- Your goal
Can you reproduce, word for word, the part of the Ind AS article from "The norms will" up to and including "migration through reserves."?
── Quoted passage ──
Adoption of Ind AS will impact net worth, earnings
About 350 companies having a net worth upwards of Rs 500 crore (Rs 5 billion) in the BSE 500 universe will adopt Indian Accounting Standards (Ind AS) from this financial year.
Some of these companies were following the Indian Generally Accepted Accounting Principles till now.
Ind AS is similar to International Financial Reporting Standards.
The norms will impact the net worth, return ratios and earnings of Indian companies.
This is because it brings about a significant change in the accounting of mergers and acquisitions, revenue recognition, employee stock options, foreign currency transactions, treatment of redeemable preference shares as debt versus equity earlier, among others.
Banking and telecom will see the highest impact of this transition.
Cement and capital goods will be the least hit, estimate analysts at Motilal Oswal Securities.
“Migrating to Ind AS will require corporates to prepare an opening balance sheet on the transition day, recognising assets and liabilities in accordance with Ind AS and adjusting the difference on migration through reserves.
───
── Excerpted records ──
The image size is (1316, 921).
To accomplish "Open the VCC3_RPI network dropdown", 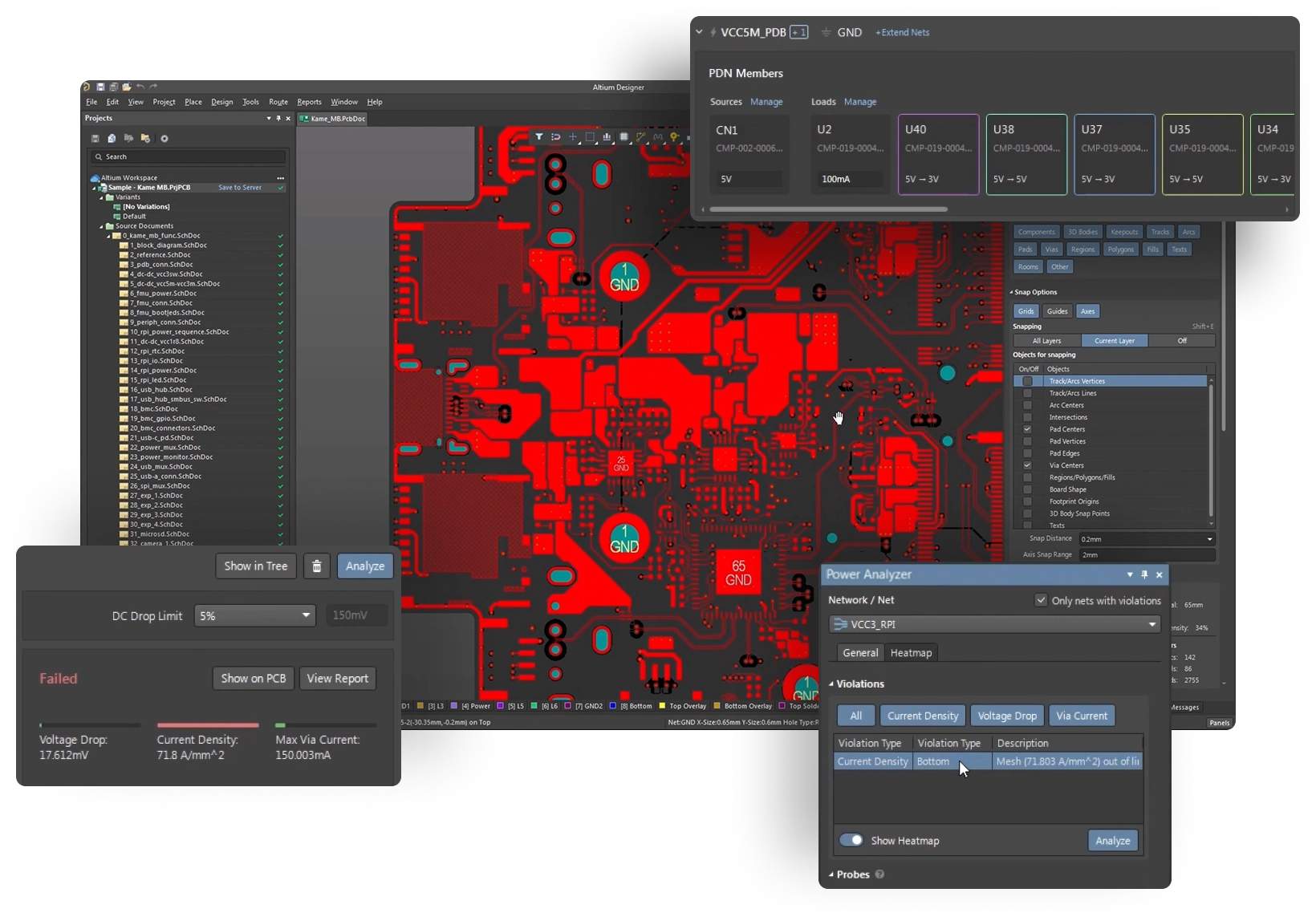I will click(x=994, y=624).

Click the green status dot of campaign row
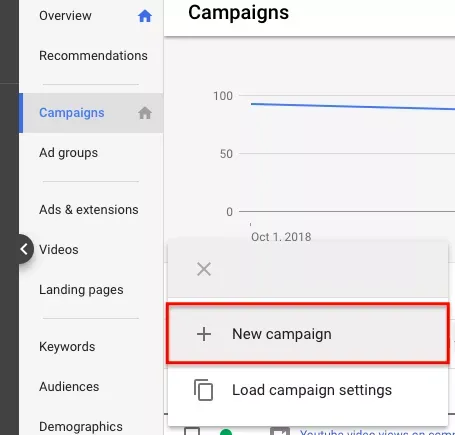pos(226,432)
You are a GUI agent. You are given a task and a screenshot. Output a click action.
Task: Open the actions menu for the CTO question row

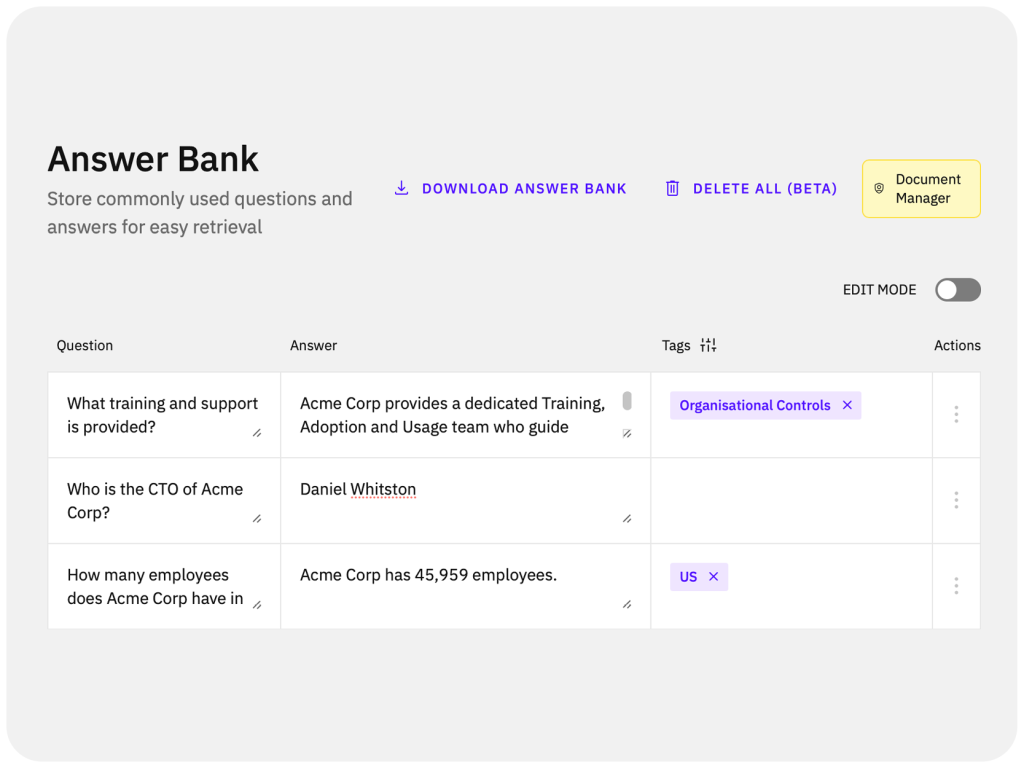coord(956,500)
───
── Excerpted records ──
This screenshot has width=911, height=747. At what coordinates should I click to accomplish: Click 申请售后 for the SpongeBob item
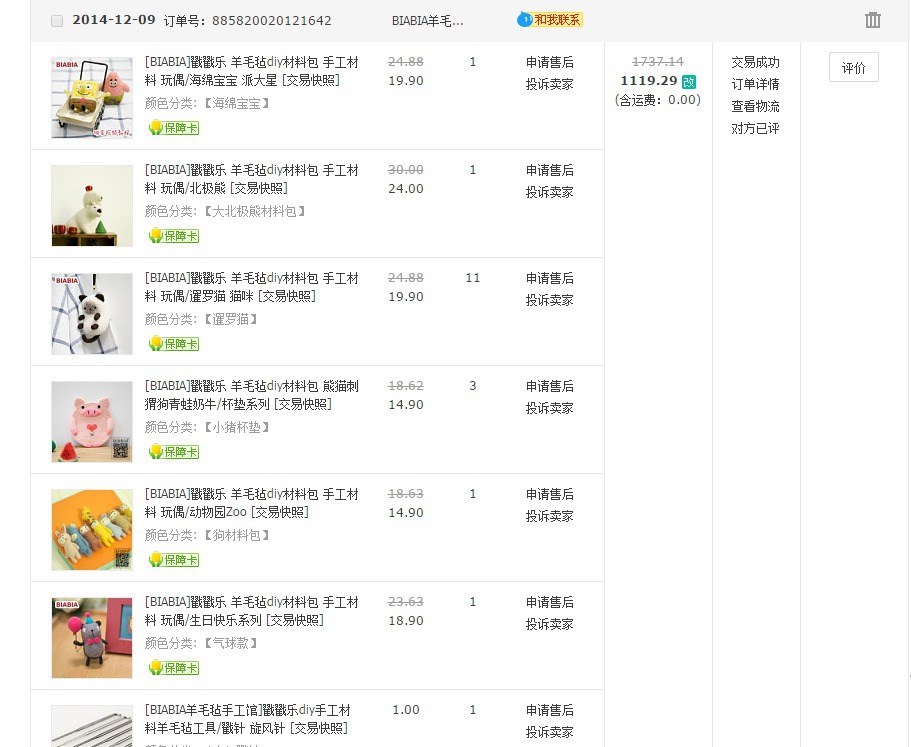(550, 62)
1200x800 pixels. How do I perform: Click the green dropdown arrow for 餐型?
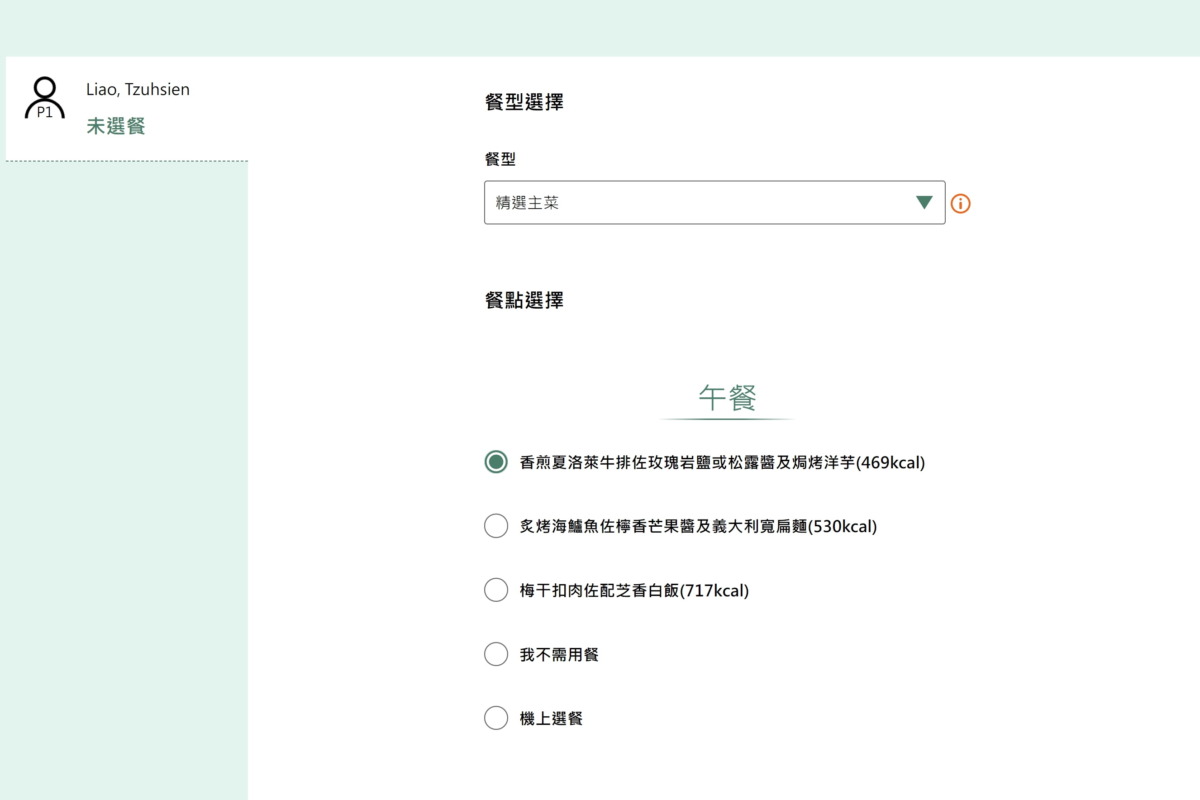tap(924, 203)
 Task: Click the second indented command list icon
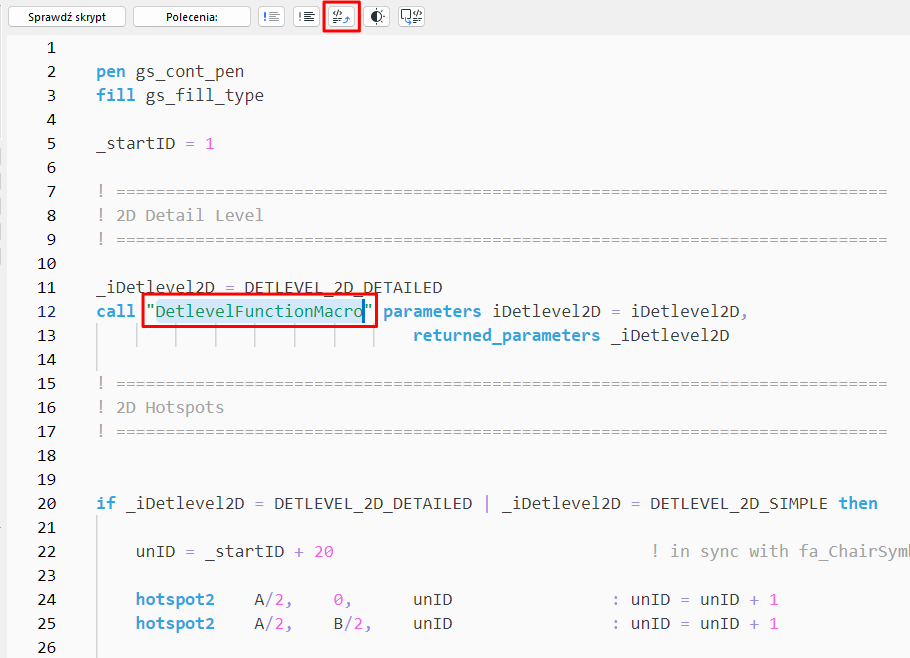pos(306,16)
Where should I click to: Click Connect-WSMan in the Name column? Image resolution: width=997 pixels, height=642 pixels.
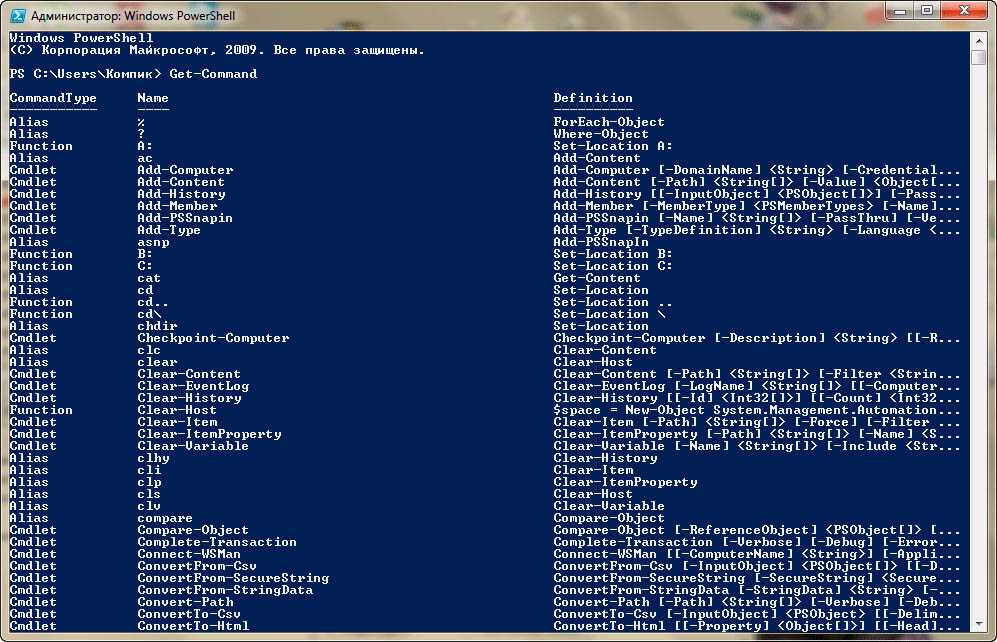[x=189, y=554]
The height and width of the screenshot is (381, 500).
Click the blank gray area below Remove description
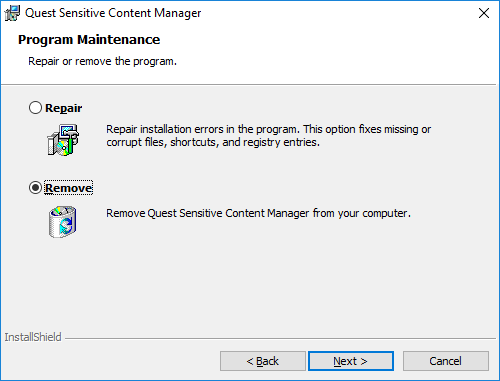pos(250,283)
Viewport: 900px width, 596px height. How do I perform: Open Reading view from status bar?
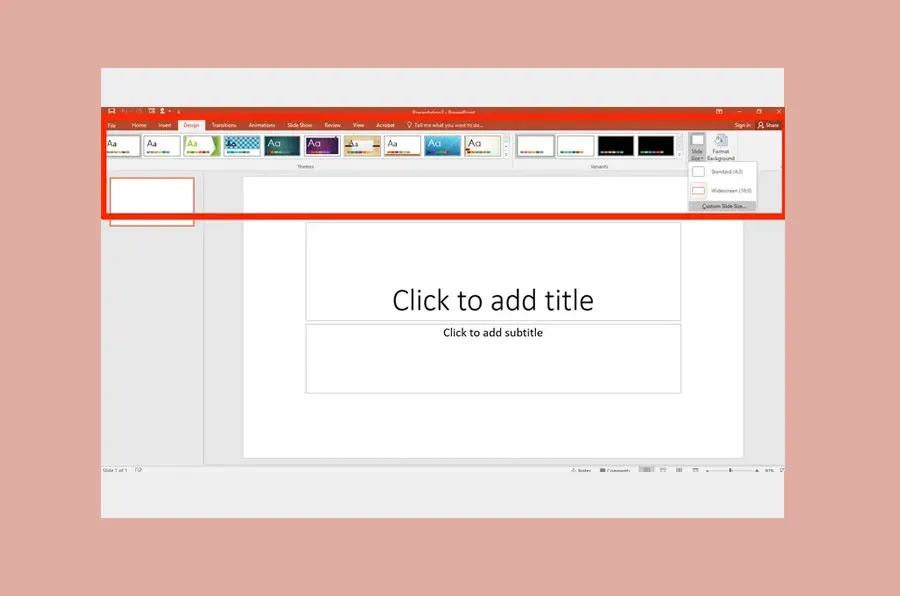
───
- Result of this task
The norms will impact the net worth, return ratios and earnings of Indian companies.
This is because it brings about a significant change in the accounting of mergers and acquisitions, revenue recognition, employee stock options, foreign currency transactions, treatment of redeemable preference shares as debt versus equity earlier, among others.
Banking and telecom will see the highest impact of this transition.
Cement and capital goods will be the least hit, estimate analysts at Motilal Oswal Securities.
“Migrating to Ind AS will require corporates to prepare an opening balance sheet on the transition day, recognising assets and liabilities in accordance with Ind AS and adjusting the difference on migration through reserves.